But doubts remain on its ability to become a full-service telco for the lucrative business customer.
The 50:50 joint venture, to be called VHA Pty Ltd, will market its products and services under the Vodafone brand but will retain exclusive rights to use the 3 brand in Australia.
Vodafone chief executive officer Vittorio Colao said to equalise the value difference between the respective businesses, Vodafone will receive a deferred payment of $500 million from VHA.
Warren Chaisatien, research director at local market research consultancy, Telsyte Research, said analysis based on market data for last June reveals that VHA would serve a quarter of Australian mobile users and 30 percent of 3G customers.
"The combined entity would be relatively strong in the consumer segment with an estimated 25 percent market share, while remaining a small player in the business segment with an estimated share of only 15 percent," he said.
"With Vodafone and Hutchison finding it difficult to grow market share on their own, Telsyte sees this merger as a marriage of mutual interest."
Chaisatien said it gives the telcos a chance to become a "credible No. 3", rather than a trailing No. 3 and No. 4, as they have always been.
"The merger will undoubtedly continue to enjoy unsurpassed brand awareness and innovation in the consumer market," said Chaisatien.
"Nonetheless, various critical issues remain unaddressed, including how the combined entity plans to attack the more lucrative business market and how it will embrace a future fixed-line strategy to compete with full-service rivals Telstra and Optus."
He said it was hard to see how this will lead to more competitive offerings for Australian mobile users.

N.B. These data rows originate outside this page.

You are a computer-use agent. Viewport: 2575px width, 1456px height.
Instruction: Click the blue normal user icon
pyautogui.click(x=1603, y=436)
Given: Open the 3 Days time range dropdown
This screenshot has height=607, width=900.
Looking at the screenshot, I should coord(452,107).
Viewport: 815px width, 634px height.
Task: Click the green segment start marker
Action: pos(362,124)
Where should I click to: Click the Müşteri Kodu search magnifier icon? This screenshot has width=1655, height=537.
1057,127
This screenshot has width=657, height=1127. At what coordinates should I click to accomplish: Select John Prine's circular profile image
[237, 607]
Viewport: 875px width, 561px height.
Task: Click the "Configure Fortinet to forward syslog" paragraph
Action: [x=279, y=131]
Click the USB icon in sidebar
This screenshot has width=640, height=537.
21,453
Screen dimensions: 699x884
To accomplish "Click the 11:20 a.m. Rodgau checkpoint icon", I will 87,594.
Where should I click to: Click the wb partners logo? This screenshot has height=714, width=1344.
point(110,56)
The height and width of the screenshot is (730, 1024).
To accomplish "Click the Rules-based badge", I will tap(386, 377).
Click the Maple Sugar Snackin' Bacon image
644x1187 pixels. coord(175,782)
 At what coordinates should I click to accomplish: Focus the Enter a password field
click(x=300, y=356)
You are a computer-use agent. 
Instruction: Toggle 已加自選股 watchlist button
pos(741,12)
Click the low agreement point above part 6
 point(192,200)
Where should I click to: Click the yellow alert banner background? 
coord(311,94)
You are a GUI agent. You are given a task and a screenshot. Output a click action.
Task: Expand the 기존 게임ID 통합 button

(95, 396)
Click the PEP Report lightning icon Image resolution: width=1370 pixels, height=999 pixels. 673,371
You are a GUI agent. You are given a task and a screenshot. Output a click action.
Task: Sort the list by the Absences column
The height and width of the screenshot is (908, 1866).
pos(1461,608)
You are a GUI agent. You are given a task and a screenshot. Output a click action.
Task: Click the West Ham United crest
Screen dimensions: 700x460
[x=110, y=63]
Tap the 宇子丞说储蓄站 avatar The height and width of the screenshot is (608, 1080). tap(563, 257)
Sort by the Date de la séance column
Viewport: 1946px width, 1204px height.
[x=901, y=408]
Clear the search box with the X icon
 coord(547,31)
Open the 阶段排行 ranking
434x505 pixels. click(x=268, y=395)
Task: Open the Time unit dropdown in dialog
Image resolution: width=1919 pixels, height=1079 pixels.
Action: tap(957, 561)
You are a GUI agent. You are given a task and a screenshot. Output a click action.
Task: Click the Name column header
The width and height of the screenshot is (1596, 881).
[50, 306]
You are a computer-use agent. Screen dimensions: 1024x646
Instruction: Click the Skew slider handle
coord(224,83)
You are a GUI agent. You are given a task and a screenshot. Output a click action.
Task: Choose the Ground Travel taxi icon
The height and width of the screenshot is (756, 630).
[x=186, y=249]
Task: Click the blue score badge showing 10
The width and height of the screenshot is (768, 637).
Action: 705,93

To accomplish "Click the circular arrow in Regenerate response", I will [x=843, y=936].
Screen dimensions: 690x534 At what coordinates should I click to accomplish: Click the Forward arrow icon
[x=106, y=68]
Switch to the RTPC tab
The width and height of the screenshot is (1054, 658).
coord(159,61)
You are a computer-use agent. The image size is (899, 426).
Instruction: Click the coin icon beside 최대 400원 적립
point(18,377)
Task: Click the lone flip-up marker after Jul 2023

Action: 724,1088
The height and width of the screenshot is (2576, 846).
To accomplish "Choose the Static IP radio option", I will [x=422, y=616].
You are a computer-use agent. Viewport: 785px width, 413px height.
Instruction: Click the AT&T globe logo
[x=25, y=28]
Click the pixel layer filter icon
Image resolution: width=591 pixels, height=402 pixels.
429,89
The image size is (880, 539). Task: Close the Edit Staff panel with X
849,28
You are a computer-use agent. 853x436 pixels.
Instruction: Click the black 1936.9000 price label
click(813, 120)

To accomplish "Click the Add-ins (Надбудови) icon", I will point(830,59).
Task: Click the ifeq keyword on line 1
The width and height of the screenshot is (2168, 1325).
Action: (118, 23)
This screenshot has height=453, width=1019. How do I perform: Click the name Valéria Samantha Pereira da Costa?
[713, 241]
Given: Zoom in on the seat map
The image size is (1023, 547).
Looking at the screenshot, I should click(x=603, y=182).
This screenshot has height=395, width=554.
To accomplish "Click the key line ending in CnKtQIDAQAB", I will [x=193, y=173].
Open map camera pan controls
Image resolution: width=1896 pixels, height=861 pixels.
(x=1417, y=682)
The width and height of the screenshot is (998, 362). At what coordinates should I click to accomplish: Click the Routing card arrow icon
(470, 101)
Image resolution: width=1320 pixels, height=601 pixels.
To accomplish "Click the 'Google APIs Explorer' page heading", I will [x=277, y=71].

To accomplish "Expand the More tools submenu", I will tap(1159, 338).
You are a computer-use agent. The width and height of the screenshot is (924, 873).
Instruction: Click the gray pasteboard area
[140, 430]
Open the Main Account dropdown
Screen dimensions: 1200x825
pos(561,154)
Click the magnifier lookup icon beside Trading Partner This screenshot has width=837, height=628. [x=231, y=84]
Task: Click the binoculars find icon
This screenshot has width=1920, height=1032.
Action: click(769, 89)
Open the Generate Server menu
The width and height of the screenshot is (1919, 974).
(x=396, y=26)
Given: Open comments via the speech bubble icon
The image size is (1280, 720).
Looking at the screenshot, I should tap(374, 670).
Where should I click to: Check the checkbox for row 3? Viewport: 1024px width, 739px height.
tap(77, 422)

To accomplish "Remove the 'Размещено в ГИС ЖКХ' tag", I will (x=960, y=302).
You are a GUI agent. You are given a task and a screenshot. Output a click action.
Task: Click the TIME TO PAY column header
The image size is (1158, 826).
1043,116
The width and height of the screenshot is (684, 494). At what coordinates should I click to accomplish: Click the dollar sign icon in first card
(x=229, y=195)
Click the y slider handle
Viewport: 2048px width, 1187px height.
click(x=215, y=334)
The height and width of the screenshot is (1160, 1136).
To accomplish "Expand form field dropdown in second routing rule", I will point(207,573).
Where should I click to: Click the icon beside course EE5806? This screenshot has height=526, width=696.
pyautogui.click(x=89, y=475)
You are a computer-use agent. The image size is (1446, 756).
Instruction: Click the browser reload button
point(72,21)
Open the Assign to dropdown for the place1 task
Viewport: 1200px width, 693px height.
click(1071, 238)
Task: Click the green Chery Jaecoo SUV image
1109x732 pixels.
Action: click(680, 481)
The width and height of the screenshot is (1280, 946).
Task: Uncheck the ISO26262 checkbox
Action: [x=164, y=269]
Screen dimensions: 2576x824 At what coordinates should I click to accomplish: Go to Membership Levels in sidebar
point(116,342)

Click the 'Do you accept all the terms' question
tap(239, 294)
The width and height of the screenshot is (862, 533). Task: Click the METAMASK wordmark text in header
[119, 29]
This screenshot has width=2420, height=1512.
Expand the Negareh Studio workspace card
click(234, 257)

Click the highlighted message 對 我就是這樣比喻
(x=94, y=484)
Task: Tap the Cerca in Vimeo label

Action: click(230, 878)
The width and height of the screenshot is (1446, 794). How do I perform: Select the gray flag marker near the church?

"A lack of integration between Vodafone and Hutchison's ... networks would also pose a challenge to the companies' operations and, perhaps more importantly, the merger synergy which promises to deliver cost savings and more value to customers," claimed Chaisatien.
It is to be seen if savings will be passed on to customers in the form of more competition and better value. The two telcos have been reliant on price differentiation. Chaisatien said the merged business has its work cut out as it integrates the businesses and readies to tackle full-service rivals.